_Exercise materials_

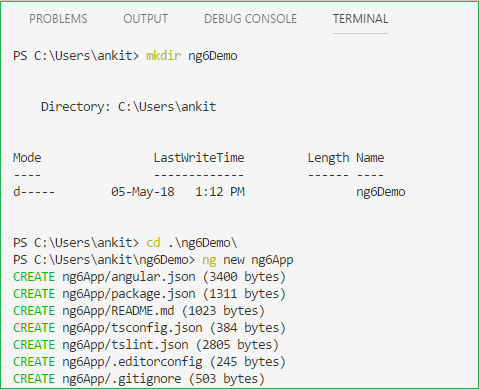Switch to the PROBLEMS tab
This screenshot has height=389, width=479.
coord(58,19)
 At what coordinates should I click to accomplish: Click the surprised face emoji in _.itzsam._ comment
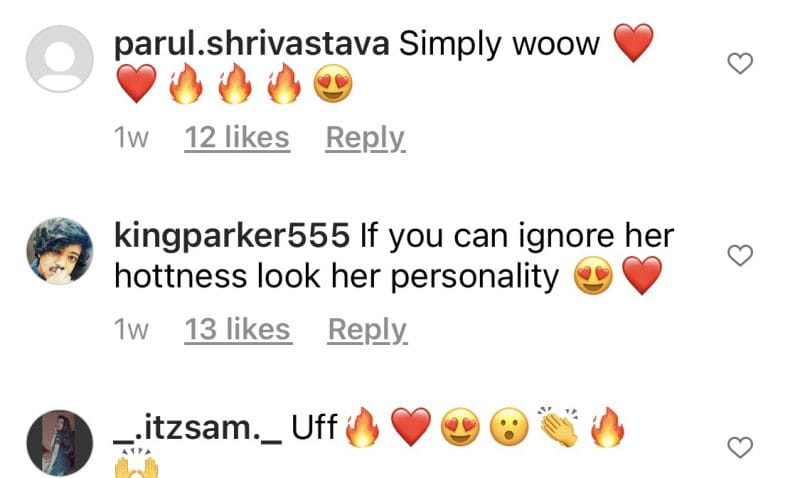[x=509, y=427]
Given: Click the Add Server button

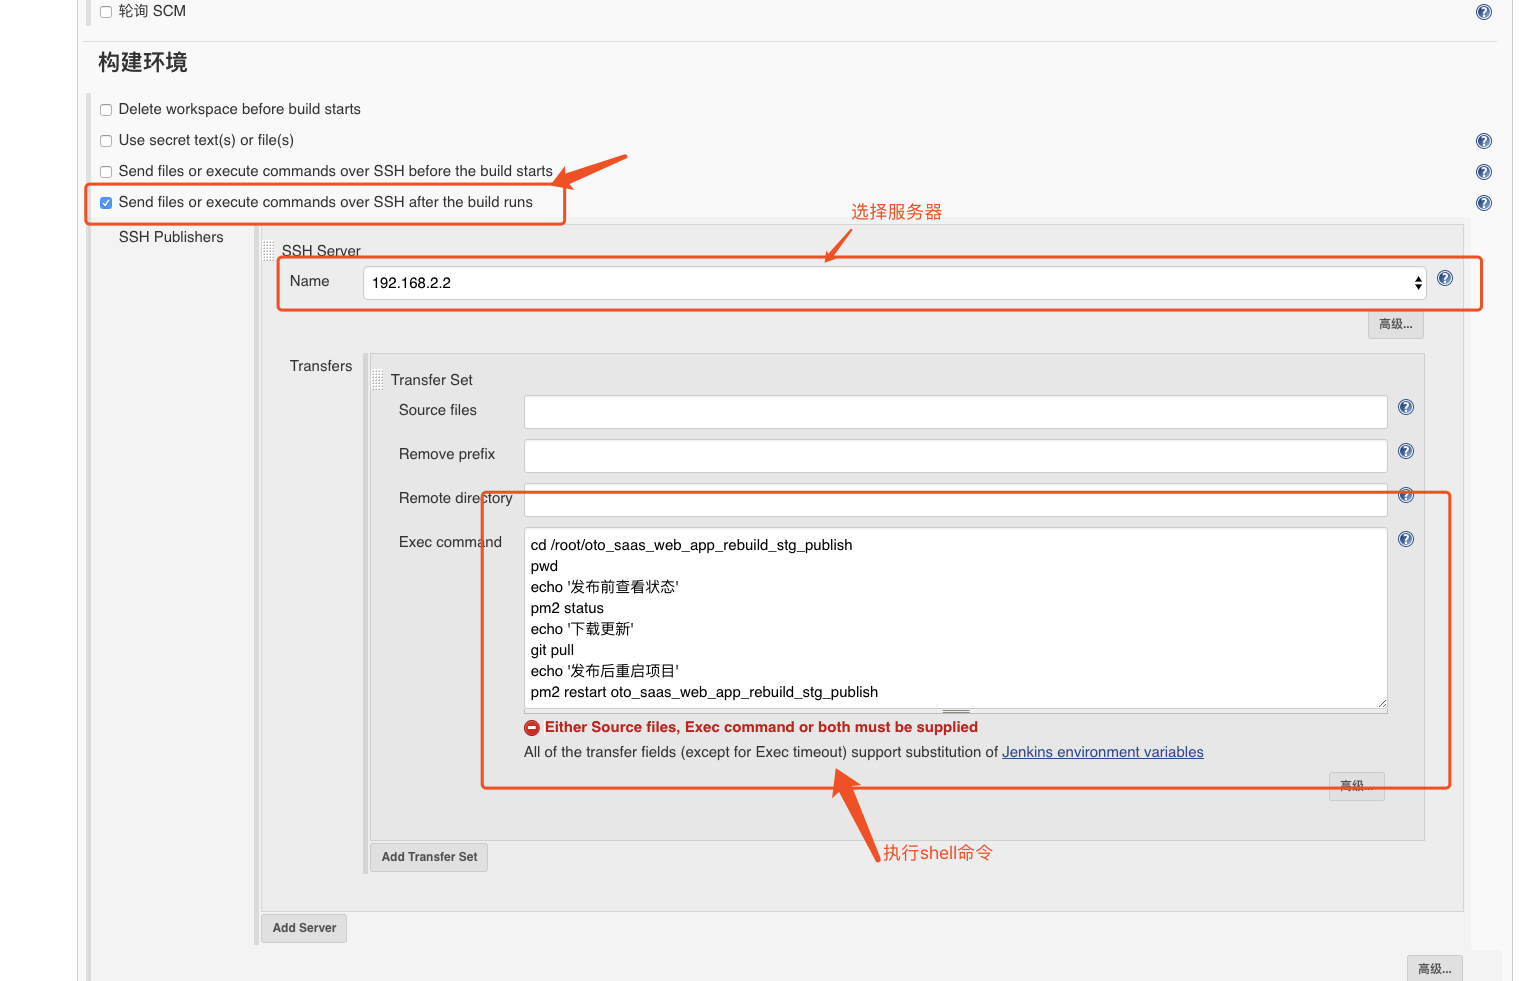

_Prompt_
Rewrite all the records above with "surprised" changed to "shocked" and everything else left as it is. Leave the pictures out.

_Answer to the task_
Switch to the PROBLEMS tab
This screenshot has height=389, width=479.
coord(58,19)
 At what coordinates should I click to accomplish: Click the shocked face emoji in _.itzsam._ comment
[x=509, y=427]
Given: Click the Add Server button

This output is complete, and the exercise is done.